[Text and item location entries]
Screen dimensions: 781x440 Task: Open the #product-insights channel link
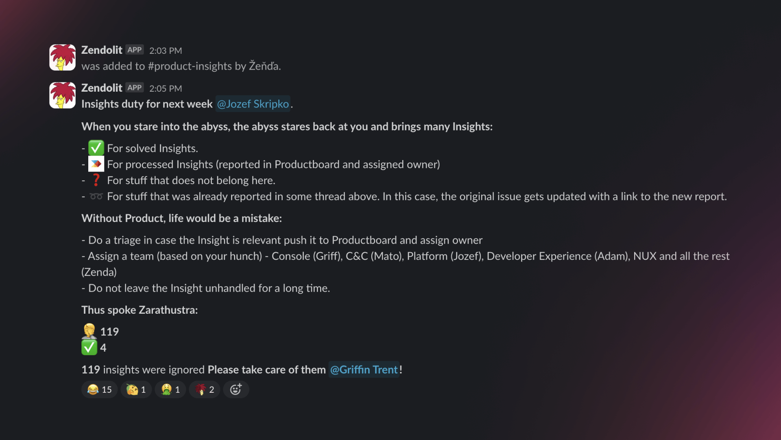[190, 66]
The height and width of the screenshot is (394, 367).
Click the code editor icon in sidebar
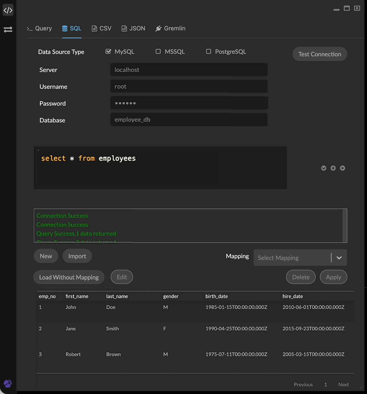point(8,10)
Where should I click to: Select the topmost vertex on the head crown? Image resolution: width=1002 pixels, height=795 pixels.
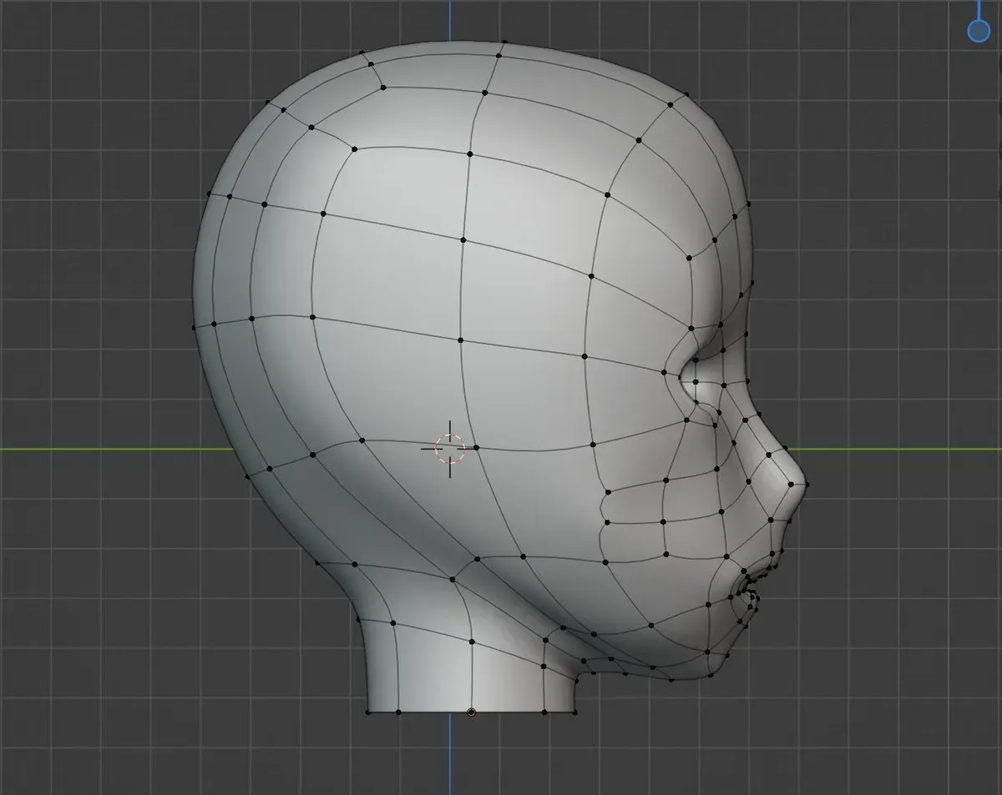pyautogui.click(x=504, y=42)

- EXERCISE INSTRUCTIONS -
Copy the material word for word, from the line containing "Where should I" through the final line, with both ends included. Leave the pictures out.

- SOLVED EXERCISE -
Where should I click to: Select the topmost vertex on the head crown? Image resolution: width=1002 pixels, height=795 pixels.
pyautogui.click(x=504, y=42)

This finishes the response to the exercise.